Kodama debuted as a limited express service on the Tokaido Main Line on 1 November 1958. Services used 151 series trainsets. This was the first EMU train service of the Japanese National Railways classified as a limited express, the highest (fastest) of train types on the national railway system. The train travelled between Tokyo Station and Osaka Station in six hours and 50 minutes and first enabled passengers to go and return between the two cities in one day. This is why the train was named Kodama, or echo.

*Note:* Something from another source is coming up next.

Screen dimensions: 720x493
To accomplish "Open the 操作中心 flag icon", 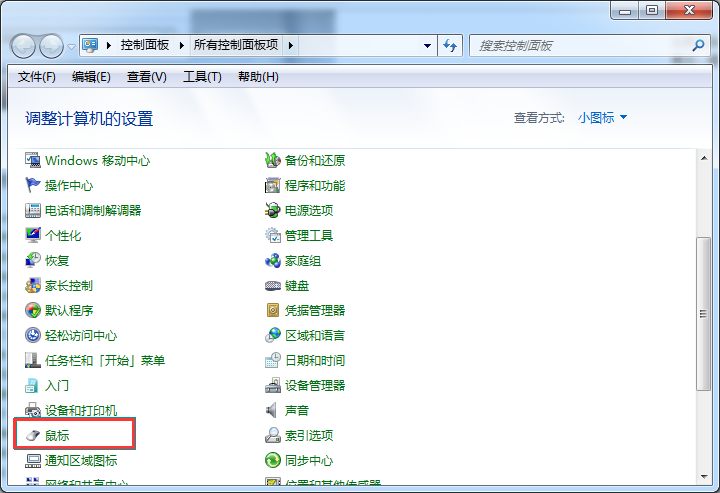I will (33, 186).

A narrow gauge world speed record of 163 km/h was established by a 151 series Kodama trainset on 31 July 1959. The conventional Kodama train ran until 30 September 1964, the day before Kodama debuted on the Shinkansen.

===Shinkansen Kodama===
The Shinkansen Kodama services began on 1 October 1964, operating between Tokyo and Shin-Osaka.

From the start of the revised timetable on 17 March 2012, the remaining 100 series K sets were withdrawn from Kodama services, with services operated by 8-car 700 series E sets becoming entirely non-smoking. On-board trolley refreshment services were also discontinued on all JR Central Kodama services from the same date. Also, some of the 16-car 500 series that used to run as the Nozomi service were cut short to eight cars to run as the Kodama service.

In an announcement by JR Central, JR West, and JR Kyushu made on 17 October 2023, the companies stated that all onboard smoking rooms on the Tokaido, San'yo, and Kyushu Shinkansen trains would be discontinued by Q2 2024; this took effect on 16 March 2024.